EXERCISE AIM:
Everything in the data below is left aside except the lines from the one containing "Image resolution: width=756" through the one containing "Task: Click the plus icon on Add Color"; repeat those exactly.

DATASET:
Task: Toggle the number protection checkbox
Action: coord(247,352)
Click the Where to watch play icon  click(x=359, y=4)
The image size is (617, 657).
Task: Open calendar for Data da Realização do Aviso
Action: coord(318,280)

==

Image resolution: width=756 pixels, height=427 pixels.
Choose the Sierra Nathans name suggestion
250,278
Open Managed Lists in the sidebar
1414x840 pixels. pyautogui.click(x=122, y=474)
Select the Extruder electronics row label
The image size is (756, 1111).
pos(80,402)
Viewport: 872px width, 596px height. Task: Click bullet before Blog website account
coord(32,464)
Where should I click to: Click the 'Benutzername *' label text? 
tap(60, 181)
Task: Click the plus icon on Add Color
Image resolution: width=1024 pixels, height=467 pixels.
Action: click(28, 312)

EXERCISE ANSWER:
Image resolution: width=756 pixels, height=427 pixels.
Choose the Sierra Nathans name suggestion
250,278
Open Managed Lists in the sidebar
1414x840 pixels. pyautogui.click(x=122, y=474)
Select the Extruder electronics row label
The image size is (756, 1111).
pos(80,402)
Viewport: 872px width, 596px height. Task: Click bullet before Blog website account
coord(32,464)
Where should I click to: Click the 'Benutzername *' label text? 
tap(60, 181)
Task: Click the plus icon on Add Color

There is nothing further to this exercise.